Things to do:
1) In the figure legends, why do the yellow-looking patches in panel (B) point to AT1 cell death? Answer in one to three sentences.
2) According to the figure legends, what is the scale bar in panel (B)?

Supplied passage:

"""

Figure EV3. Neonatal hyperoxia enhances AT1 apoptosis and NETosis in lungs of infected Mki67^WT but not Mki67^CreERT hypomorphs.

Adult Mki67^WT and Mki67^CreERT mice exposed to room air or hyperoxia were infected with Hkx31 IAV. (A) Lung sections collected on post-infection day 5 were stained with a TUNEL assay (green) used to detect DNA strand breaks and counterstained with DAPI (blue). (B) Adult Mki67^WT exposed to room air or hyperoxia were infected with Hkx31 IAV. Lung sections collected on post-infection day 5 were stained for TUNEL (red), antibody to T1α (green) used to detect AT1 cells, and counterstained with DAPI. Arrows point to patches of TUNEL+ cells with pseudo-yellow color in (B) reflecting TUNEL and T1α double-positive cells indicative of AT1 cell death. Images are representative of 10 mice per group with similar pathology. Scale bar in (A) = 100 μm, and (B) = 50 μm.

Figure EV4. Lung neutrophil recruitment and injury is attenuated in Mki67^CreERT hypomorphs exposed to LPS.

"""

Stored data:
"""

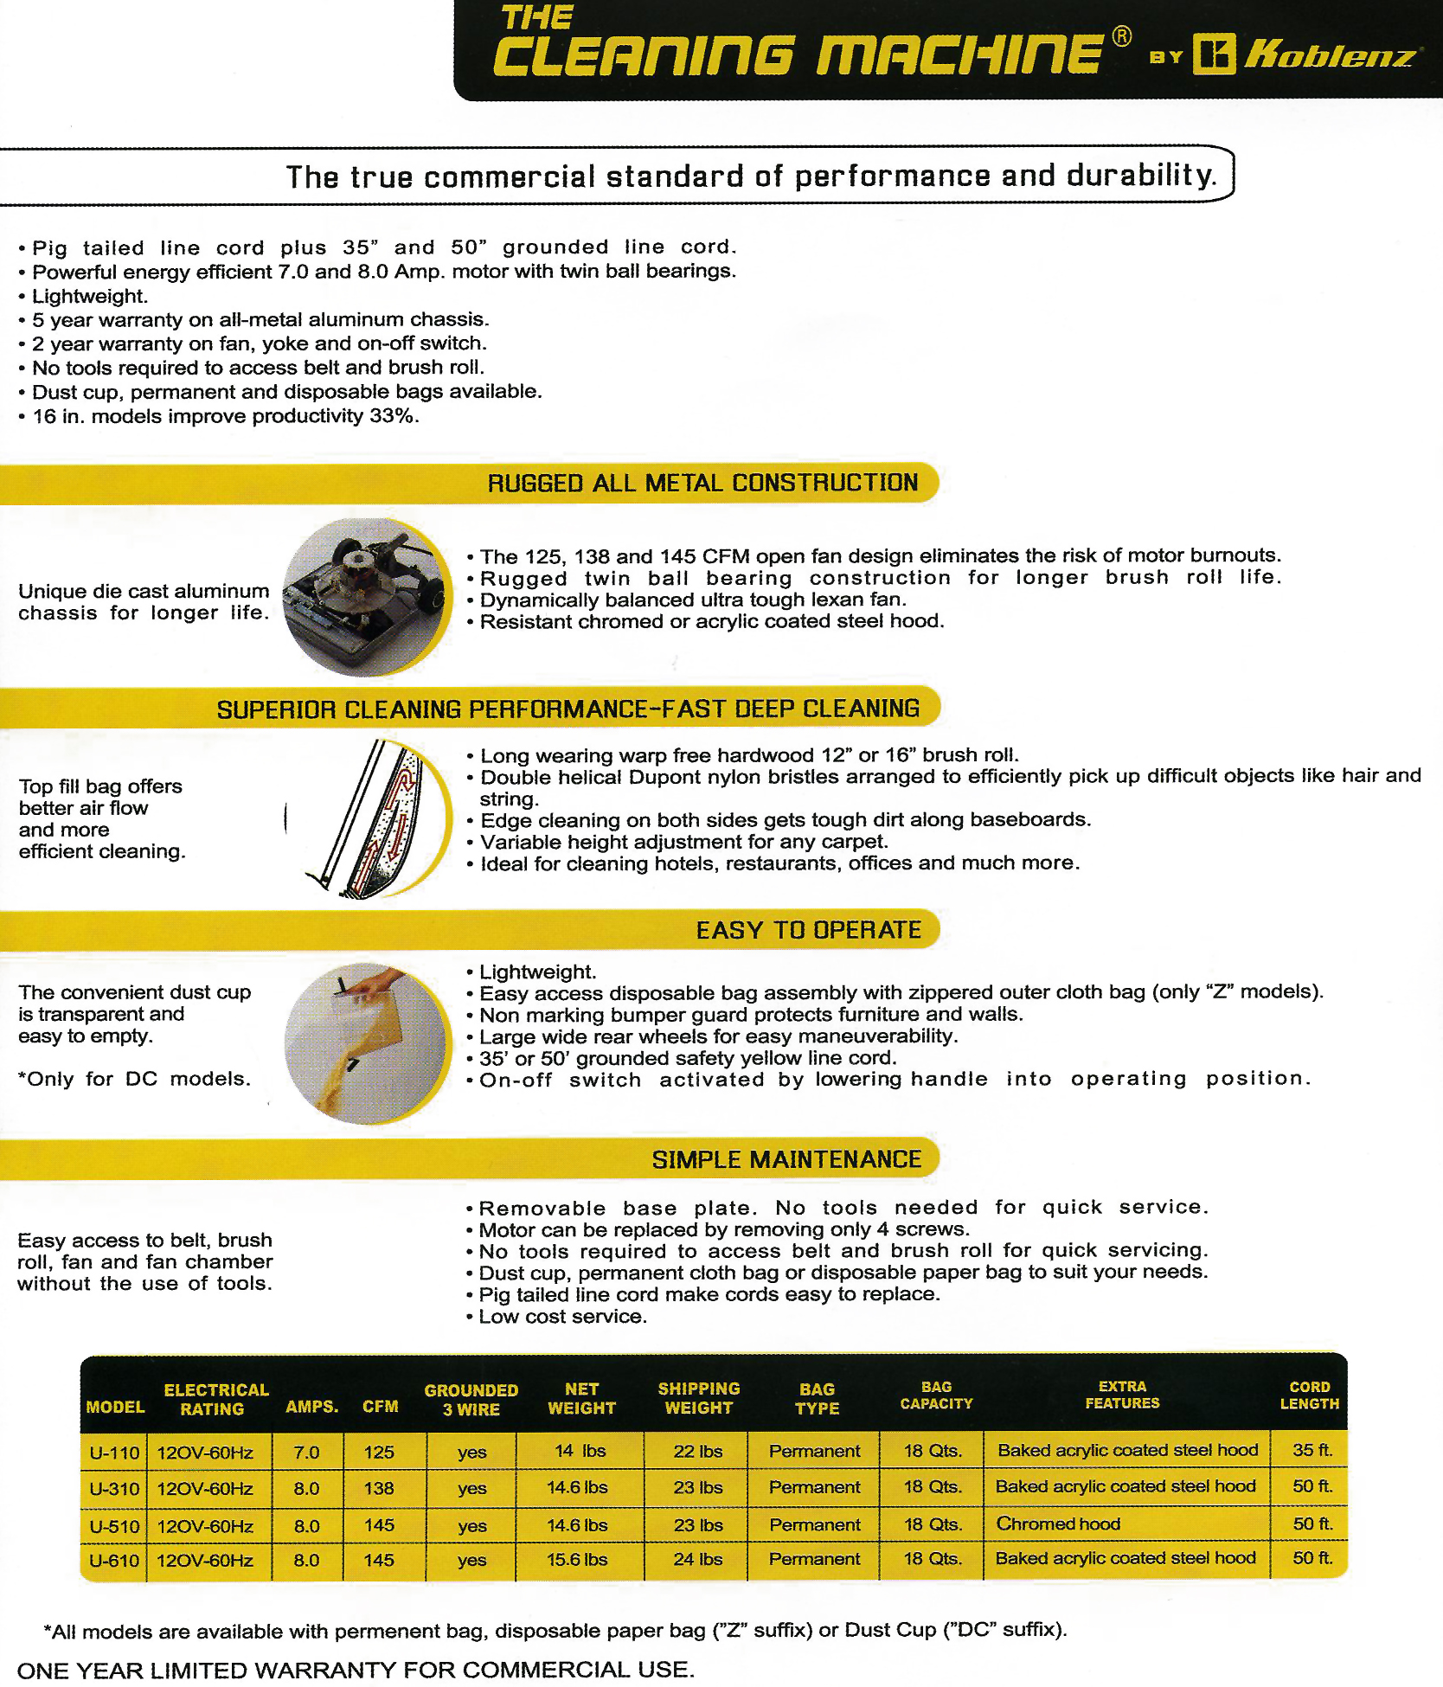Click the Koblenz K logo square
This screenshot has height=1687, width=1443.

"""
"""

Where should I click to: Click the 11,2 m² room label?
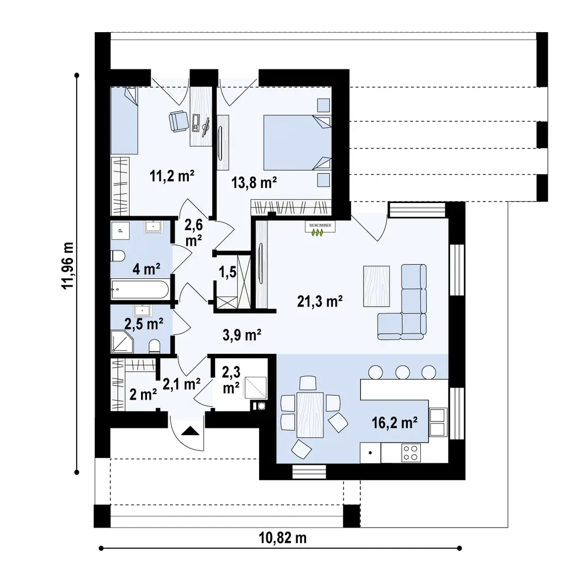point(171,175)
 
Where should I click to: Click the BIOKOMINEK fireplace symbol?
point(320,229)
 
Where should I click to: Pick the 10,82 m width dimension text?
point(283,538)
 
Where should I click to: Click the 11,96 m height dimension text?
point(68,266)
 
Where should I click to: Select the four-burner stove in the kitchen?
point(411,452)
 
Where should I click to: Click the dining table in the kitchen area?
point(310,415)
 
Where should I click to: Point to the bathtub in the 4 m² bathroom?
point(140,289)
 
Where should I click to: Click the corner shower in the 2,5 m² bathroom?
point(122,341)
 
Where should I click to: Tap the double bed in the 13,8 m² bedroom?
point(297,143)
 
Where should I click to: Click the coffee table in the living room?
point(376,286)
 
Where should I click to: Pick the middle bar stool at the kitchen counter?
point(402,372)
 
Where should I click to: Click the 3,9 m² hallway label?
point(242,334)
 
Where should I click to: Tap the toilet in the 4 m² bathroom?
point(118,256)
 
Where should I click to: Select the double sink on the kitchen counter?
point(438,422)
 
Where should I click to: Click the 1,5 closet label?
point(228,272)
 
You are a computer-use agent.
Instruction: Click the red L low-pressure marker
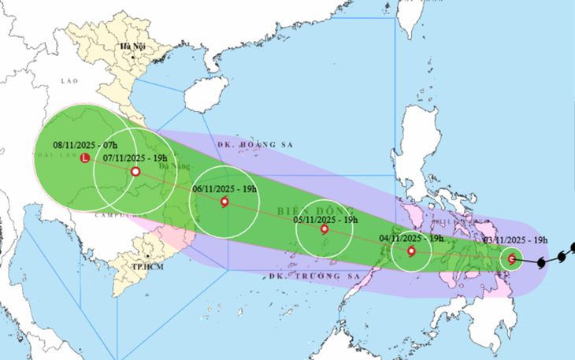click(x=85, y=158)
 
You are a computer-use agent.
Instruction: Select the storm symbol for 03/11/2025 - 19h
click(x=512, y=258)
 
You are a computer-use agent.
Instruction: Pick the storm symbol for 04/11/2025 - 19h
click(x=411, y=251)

"""
"""

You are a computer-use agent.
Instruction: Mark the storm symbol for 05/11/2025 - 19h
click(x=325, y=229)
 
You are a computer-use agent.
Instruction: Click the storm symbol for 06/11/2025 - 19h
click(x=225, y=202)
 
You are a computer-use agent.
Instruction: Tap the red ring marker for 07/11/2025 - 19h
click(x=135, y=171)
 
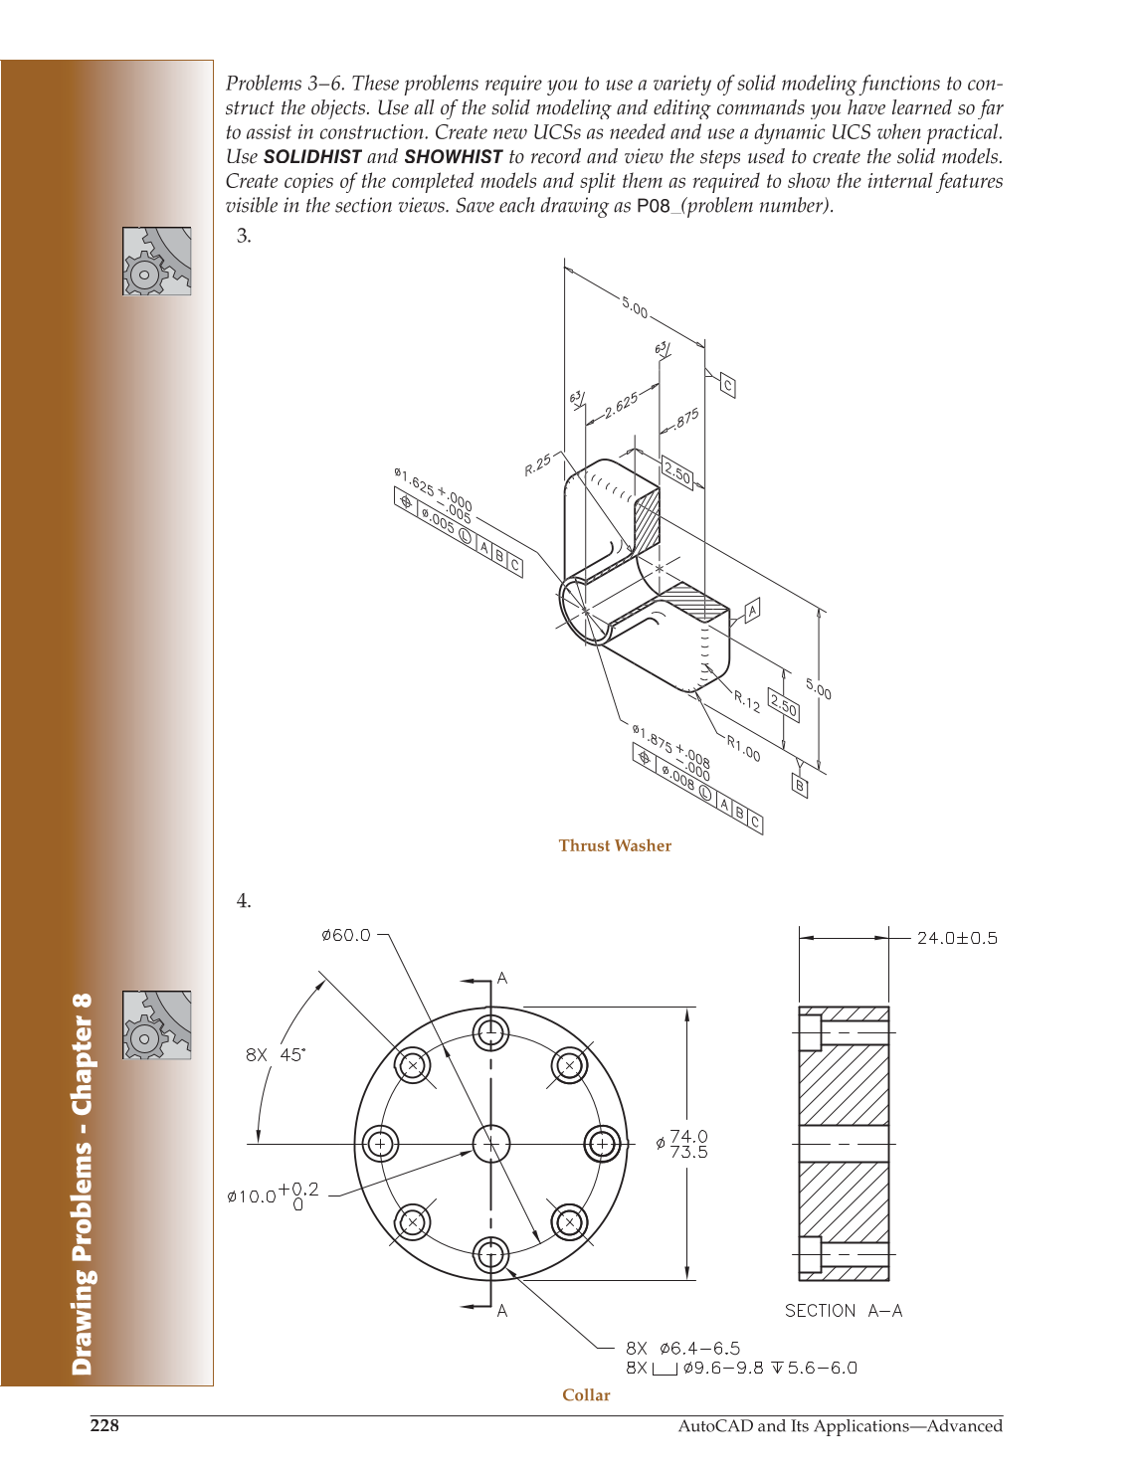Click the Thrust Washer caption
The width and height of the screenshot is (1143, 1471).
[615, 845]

"""

Answers in order:
1) In panel (B), the TUNEL stain shows red and marks DNA strand breaks, while the T1α antibody shows green and marks AT1 cells. A yellow-looking patch means a cell took up both stains, so it is an AT1 cell with broken DNA, which points to AT1 cell death.

2) 50 μm.